Haberleşme ve iletişim alanındaki teknolojik gelişmeler aracılığıyla meydana gelen ilerleme, bilişim, finans ve eğitim sektörlerini yakından ilgilendirdiğinden hem ekonomik hem de sosyal hayatı derinden etkilemektedir. Çalışma esas olarak haberleşme vergisini konu alacaktır. 2464 sayılı Belediye Gelirleri Kanunu’nun 29. maddesi, haberleşme vergisini düzenlemektedir. Bu kanun yürürlüğe girdikten bugüne otuz yıldan fazla süre geçmiş, ancak haberleşme süreciyle ilgili önemli gelişmelerin ve yeni kurum ve kuruluşların kurulmuş olmasına rağmen, bu gelişmelerin haberleşme vergisi kapsam ya da konusu içine alınmadığı ve haberleşme vergisi mükellefi yapılmadığı görülmüştür.
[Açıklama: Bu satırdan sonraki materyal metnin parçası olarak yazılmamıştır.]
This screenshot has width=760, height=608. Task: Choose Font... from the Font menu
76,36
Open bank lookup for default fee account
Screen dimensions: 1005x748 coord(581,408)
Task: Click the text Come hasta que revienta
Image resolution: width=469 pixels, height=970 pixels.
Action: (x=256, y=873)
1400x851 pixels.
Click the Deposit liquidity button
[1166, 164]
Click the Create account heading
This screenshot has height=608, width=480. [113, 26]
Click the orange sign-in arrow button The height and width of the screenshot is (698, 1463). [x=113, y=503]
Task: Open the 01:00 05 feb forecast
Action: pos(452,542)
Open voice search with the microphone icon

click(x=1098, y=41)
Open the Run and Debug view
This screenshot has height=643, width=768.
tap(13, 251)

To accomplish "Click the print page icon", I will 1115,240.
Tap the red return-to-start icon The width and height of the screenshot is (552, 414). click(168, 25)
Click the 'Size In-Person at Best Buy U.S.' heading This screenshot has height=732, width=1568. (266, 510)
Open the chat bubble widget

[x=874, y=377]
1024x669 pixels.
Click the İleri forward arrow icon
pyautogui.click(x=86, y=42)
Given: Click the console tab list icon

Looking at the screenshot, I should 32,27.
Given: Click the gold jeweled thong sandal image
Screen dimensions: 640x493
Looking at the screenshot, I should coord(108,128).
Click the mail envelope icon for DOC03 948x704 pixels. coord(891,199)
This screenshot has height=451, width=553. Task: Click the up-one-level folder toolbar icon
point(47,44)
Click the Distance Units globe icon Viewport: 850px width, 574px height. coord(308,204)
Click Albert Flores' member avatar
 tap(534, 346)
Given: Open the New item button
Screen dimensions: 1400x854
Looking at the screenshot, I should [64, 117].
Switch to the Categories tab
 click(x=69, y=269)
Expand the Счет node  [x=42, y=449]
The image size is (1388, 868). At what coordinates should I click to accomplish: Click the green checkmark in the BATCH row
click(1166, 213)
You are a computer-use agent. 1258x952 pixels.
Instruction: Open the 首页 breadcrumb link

Gerek kanunun lafzı ve gerekse konu ile ilgili idari görüşler, haberleşme vergisinin sadece Türk Telekom’dan alınacağı yönündedir. Böylesi bir yorumlama şekli ise Anayasa’nın 10. maddesine açık aykırılık taşımaktadır. Mükellef olarak sadece Türk Telekom’un kabul edilmesi; - Bu kurumun mobil hizmet de sunması halinde bu hizmetlerin vergi kapsamına girip girmeyeceği, - Mobil hizmet sunucularının sabit telefon hizmeti vermeleri halinde ne olacağı, - Türk Telekom’un altyapısını kullanan internet servis sağlayıcılarının durumunun ne olacağı konularında ciddi çelişkiler ortaya çıkarmaktadır. Amacımız, vergi hukuku normları açısından mevcut durumu ortaya koyarak konu hakkında çağdaş hukuk ilkelerine uygun bir model önerisinde bulunmaktır.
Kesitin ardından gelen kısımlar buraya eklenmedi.